Kimberly Peterson, MS
A team, led by Kimberly Peterson, MS, Evidence Synthesis Program (ESP) Coordinating Center, VA Portland Health Care System, reviewed the prevalence of dementia in Veterans compared to civilians and examined the link between previous traumatic brain injuries and the risk and timing of dementia onset in Veterans.
The investigators systematically reviewed various databases from inception until October 2018 on various trials involving dementia and traumatic brain injuries and assessed the articles for inclusion, evaluated study quality, graded strength of evidence, and extracted data.
Overall, they included 40 articles in the final analysis, 10 of which were deemed to present the best evidence.
The investigators found that dementia rates are likely to be similar between Veterans and civilians (10.7% vs. 8.8-11.6%).
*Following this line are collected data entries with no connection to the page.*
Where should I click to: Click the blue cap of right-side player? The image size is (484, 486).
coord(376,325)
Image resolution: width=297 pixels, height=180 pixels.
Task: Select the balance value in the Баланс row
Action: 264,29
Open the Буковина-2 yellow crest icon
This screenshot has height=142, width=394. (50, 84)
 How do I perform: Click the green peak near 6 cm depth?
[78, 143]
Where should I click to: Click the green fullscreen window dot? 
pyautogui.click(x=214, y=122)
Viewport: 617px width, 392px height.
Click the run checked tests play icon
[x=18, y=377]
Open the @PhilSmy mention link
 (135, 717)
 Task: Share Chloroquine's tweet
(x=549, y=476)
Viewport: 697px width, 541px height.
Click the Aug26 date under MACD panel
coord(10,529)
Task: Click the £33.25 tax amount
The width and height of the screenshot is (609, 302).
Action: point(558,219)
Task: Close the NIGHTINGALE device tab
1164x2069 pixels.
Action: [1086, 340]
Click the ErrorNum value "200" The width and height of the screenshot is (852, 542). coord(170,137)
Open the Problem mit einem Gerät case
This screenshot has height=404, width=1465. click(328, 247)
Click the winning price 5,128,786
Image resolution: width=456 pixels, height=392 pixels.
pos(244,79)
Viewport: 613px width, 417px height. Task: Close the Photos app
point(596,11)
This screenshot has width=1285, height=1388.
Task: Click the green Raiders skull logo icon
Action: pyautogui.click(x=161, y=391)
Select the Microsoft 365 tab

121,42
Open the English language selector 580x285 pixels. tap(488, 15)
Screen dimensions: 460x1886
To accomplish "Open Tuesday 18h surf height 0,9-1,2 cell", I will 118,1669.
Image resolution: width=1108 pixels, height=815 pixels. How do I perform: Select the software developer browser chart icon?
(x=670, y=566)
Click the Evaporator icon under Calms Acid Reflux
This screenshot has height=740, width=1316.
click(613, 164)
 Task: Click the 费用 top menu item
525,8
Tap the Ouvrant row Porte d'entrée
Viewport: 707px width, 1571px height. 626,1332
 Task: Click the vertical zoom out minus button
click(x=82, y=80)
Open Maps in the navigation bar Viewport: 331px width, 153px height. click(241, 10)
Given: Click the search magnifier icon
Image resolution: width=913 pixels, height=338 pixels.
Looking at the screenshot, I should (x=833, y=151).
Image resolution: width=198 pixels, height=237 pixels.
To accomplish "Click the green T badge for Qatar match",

Dementia prevalence is also likely to be higher in individuals with a traumatic brain injury (6-16%) than in those without a TBI (3-10%), with a possible dose-response relationship between the 2 groups.
The investigators also found there could be a link between traumatic brain injuries and dementia. However, this evidence has limitations, as no studies have been conducted to evaluate whether dementia prevalence varied on the basis of combat deployment history or era of conflict.
In 2018, investigators found that concussions can increase the likelihood of dementia in patient by two-fold.
Researchers from the University of California San Francisco (UCSF) Weill Institute for Neurosciences and the San Francisco Veterans Affairs Health Care System conducted the analysis on more than 350,000 veterans to find the risk of complications in those who suffered from concussions.
They found that those who had experienced a concussion without loss of consciousness had a 2.36-times greater risk for dementia, after adjustments for age, sex, race, education, and other health conditions.
For those who suffered concussions with loss of consciousness, risk of dementia was 2.51 times greater. Those with moderate-to-severe traumatic brain injury (TBI) had a 3.77-times greater risk.
The analysis was pulled from 2 databases: one with veterans of various generations who had suffered TBIs ranging from concussion to mild TBI in either their military career or civilian life; and another list of veterans who served in Iraq and Afghanistan. The latter list’s veterans were more likely to suffer TBI in combat zones.
The 357,558 study participants (mean age 49) were tracked for an average of 4.2 years.
Researchers defined concussions among Iraq and Afghanistan veterans as mild TBI that resulted in alteration of consciousness and amnesia for up to 1 day, based on medical evaluation. Concussion was defined in other veterans though comprehensive diagnostic codes in electronic health records.
The new data shows that the risk of developing dementia is related to whether or not an individual has developed a traumatic brain injury.
“Dementia prevalence is likely similar in Veteran and civilian populations, and the risk of dementia is likely increased by TBI,” the authors wrote. “To inform development of screening, prevention, and rehabilitation efforts, research is still needed addressing the mechanism of association and timing of dementia onset.”
The study, “Association Between Traumatic Brain Injury and Dementia in Veterans,” was published online in The Journal of Head Trauma Rehabilitation.